I’m pretty new here with CBLite, I inherited a code that heavily uses FTS and all looked good until we discovered if we search for some words containing dash “-” like “A-Something” the query execution takes 4-5 times longer than usual. I couldn’t figure out why this happened and how I could find a solution on my end (mobile CBLite for the iOS platform).
My second question is kinda relevant to this, the search for some words that contain parenthesis “(” NOT work at all, the result is always empty for those items.
It’s been some years since I last worked on the FTS code in CBL, but here are some things that might help:
- I don’t think the tokenizer (the thing that breaks strings into words) considers a “-” part of a word. So “foo-bar” would be indexed as the two words “foo” and “bar”, and a search for “foo-bar” would just be looking for those two words. I could be wrong though; you could so some experiments to make sure.
- If the above is true, then “A-Something” would be tokenized as “A” and “Something”, and “A” would be ignored when indexing because it’s a “stop-word”, one of the super common words like “the” and “he” that get tossed out. That means the query would be searching for just “Something”.
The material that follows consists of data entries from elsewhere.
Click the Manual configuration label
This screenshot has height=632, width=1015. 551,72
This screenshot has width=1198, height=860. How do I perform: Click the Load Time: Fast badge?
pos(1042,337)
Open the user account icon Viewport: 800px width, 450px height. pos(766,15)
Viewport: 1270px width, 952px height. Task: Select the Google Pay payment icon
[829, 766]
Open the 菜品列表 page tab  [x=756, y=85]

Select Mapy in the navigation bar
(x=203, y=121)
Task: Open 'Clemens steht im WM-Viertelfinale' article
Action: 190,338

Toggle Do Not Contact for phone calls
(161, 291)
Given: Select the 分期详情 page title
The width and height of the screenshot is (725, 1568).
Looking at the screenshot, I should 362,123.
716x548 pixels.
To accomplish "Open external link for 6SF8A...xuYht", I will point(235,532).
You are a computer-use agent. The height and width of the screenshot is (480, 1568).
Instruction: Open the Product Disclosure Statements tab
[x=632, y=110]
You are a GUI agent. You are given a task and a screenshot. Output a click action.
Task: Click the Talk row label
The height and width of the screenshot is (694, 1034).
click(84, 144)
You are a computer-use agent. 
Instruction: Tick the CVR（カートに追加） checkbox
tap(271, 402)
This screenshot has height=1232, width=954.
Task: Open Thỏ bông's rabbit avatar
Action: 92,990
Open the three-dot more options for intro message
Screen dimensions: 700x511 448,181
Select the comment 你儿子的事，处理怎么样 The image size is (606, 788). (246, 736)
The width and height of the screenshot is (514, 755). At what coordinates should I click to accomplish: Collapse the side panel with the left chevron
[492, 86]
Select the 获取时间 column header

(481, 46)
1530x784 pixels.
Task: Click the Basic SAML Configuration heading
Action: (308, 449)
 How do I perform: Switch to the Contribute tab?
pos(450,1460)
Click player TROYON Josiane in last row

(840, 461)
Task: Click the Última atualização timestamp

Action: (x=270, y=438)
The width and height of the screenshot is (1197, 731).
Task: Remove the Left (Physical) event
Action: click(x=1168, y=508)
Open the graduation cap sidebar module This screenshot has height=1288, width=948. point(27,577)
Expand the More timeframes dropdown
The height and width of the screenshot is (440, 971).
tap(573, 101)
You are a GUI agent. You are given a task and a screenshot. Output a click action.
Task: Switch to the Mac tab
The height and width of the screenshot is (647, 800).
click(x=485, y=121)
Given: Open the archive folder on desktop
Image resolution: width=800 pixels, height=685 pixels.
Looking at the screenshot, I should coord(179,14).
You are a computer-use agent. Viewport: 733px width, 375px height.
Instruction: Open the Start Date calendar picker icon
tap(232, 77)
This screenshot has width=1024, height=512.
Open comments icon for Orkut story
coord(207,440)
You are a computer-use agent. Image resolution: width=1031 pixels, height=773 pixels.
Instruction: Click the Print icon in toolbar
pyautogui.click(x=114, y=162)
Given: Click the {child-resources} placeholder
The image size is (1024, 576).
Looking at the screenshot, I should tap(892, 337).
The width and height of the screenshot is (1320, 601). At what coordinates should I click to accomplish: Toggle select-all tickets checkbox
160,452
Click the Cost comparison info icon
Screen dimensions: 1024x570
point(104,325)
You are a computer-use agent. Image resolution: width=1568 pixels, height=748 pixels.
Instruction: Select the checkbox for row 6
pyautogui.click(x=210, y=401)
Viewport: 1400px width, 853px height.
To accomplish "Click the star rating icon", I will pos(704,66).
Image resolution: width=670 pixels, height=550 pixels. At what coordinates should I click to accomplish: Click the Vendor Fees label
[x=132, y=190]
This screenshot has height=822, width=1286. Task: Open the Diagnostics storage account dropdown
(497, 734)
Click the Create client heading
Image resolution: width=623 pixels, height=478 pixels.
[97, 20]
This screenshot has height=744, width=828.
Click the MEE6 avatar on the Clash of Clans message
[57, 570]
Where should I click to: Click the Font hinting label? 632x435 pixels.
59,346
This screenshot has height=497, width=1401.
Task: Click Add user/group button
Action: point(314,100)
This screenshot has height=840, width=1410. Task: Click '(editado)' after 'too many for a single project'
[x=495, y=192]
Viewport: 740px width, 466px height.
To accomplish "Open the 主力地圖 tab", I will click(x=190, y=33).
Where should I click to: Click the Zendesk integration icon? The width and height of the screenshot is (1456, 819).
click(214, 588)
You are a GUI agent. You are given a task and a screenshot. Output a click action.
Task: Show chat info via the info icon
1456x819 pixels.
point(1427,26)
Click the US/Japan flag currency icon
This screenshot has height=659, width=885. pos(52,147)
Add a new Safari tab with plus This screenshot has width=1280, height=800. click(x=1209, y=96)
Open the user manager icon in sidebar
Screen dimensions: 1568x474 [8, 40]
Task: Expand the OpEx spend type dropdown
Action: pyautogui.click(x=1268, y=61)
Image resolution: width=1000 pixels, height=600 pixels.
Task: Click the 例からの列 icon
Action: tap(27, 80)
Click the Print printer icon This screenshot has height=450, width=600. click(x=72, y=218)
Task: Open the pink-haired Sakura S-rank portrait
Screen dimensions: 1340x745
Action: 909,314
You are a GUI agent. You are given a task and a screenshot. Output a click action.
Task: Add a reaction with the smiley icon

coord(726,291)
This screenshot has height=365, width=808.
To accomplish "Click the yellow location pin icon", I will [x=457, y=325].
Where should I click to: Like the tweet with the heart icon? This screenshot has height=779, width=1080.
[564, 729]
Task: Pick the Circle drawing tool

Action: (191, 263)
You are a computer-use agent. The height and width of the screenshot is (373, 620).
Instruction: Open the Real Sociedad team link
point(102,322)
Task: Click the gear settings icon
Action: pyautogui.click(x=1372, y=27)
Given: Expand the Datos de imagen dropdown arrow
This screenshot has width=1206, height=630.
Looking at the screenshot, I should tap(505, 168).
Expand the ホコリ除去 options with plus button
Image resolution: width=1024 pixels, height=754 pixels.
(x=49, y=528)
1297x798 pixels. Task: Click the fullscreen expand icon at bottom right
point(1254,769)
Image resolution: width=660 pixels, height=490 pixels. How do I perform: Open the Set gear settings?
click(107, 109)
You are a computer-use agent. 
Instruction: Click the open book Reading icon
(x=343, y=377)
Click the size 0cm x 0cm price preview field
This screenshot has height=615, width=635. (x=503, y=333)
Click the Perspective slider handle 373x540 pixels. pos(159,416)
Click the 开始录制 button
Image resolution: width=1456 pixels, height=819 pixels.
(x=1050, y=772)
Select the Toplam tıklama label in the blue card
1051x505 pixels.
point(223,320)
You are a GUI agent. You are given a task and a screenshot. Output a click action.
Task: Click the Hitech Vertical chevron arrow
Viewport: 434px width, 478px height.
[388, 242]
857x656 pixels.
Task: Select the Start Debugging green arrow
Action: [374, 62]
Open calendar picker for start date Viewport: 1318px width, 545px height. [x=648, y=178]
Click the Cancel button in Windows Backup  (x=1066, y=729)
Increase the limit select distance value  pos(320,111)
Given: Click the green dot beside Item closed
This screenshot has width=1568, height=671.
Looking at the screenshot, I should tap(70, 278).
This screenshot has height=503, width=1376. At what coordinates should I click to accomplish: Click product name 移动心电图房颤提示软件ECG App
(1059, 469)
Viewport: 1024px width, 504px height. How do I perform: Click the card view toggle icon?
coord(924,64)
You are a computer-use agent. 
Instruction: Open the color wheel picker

- Parentheses are definitely not considered part of a word. So parens in a document string are ignored. Parens in a query will perform grouping of logical expressions as described in the SQLite FTS query language docs.
Hi Jens, many thanks for the prompt reply.
Regarding using “-” as part of the word, it makes total sense to me, but there is one case I found that I’m not sure how I can explain the FTS behavior for it:
One of my search items has a name like “a-a-s” when I enter “a-a-” the search returns no result that makes sense based on what you mentioned above, but when I enter the last char that is “s” (a-a-s), it exactly returns my item! I was expecting the first two “a” get ignored and FTS, returns for all items containing/starting with “s”.